James and Lange agreed that emotions are feelings of bodily changes. James offered the 'argument from subtraction' which goes a little like this... If you imagine feeling intense fear and then subtract the feeling of sweaty palms and racing heart and all the bodily changes... Then what you are left with is a cool cognitive state that isn't an emotion at all.
Then Cannon came along (at least he is next up on the way I'm telling the story) and said that different emotions can have the same pattern of bodily changes so there must be more to emotions than patterns of bodily changes (ie there must be judgement or cognition).
But that was in the 60's (or maybe 50's) and thats because we didn't have many fine grained measures of the differences. (Failure to find a difference doesn't entail there is no difference to be found). Damasio and Ekman have done some interesting work on that...
Zajonc did some experiments and found he could induce emotional states by subliminally presenting stimuli (if you are presented with a picture in less than 250 milliseconds you don't become consciously aware of it). But... You can still experience an emotional response to it. One guy who has a commissurotomy (split brain operation where the corpus callosum is severed so the cerebral hemispheres can't communicate so well) reported feeling afraid but he didn't know why. They had presented some scarey picture to his right (mute) hemisphere which managed to communicate fear but not verbal awareness of WHAT he was afraid of to his left (verbal) hemisphere.
Then (was this Cannon?) there were experiments that were supposed to show that judgements / appraisals / cognitions are necessary causes of emotions. This is how the experiment went:
There were three groups. The first was injected with amphetamine and were told that it was a viamin (or similar) and they should wait in this room for the experimentor to come and fetch them to do the experiment. There was a person in the room who acted euphoric playing with hula hoops and making paper airplanes and stuff like that.
Those people were observed to act euphorically and they subjectively rated themselves as feeling happy or elated.
The second group was told the same but while they were 'waiting for the experiment to begin' they were asked to fill in this survey. The survey purposely asked rude questions like 'how many men aside from your father has your mother slept with? 5 or less. between 5 and 30. between 30 and 50. 50 or more.' (or something like that). The other person in the room expressed rage and indignation about the questionare and the subject was observed to express similar rage and indignation.
The control group... I can't remember what happened with them.
Anyways... That is the significant experiment that is supposed to show that emotions aren't just feelings of patterns of bodily change... They are the result of interpretation or judgement or appraisal.
But the results haven't been replicated so well...
Also... For what it is worth... The subjects in the second group reported feeling similarly elated. Apparantly the experimentors failed to report that because it didn't fit so well with what they wanted to show.
Also...
What is there to show that the subjects in both conditions were in the same physiological state? Sure they were both given a shot of adrenaline, but a shot of adrenaline isn't an emotional response.

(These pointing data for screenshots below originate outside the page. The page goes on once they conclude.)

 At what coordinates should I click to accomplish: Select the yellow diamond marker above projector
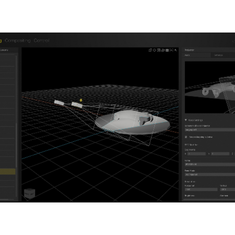point(81,100)
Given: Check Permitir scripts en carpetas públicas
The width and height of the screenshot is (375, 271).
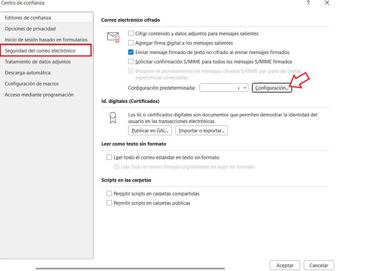Looking at the screenshot, I should point(109,203).
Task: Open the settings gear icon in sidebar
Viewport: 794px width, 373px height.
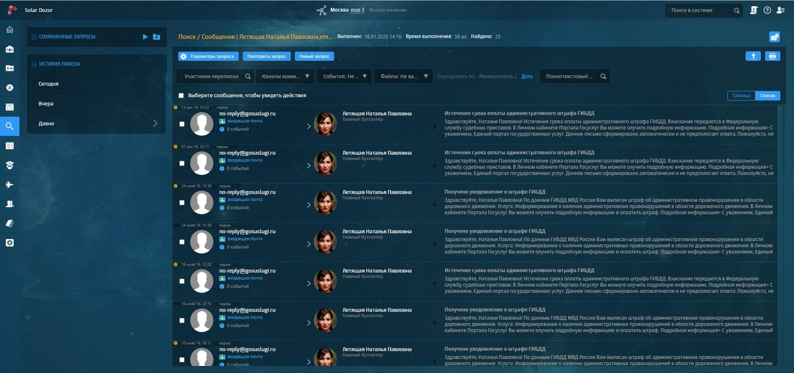Action: tap(10, 243)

But that seems to be the data that cognitive behaviourist theorists cling to with their cognitive restructuring in order to feel better notions.
I have some sympathy. One can surely wind oneself up by thinking about things in a certain way. But the point is that emotions are physiological responses. Evaluation / judgement / appraisal happens at the sub-personal level and can't be changed by our conscious will. Just like... The line and edge detectors involved in vision work at the sub-personal level and we can't be aware of them at the conscious level. (sorry about that structuralists).
Sorry for the rant... But pisses me off yup.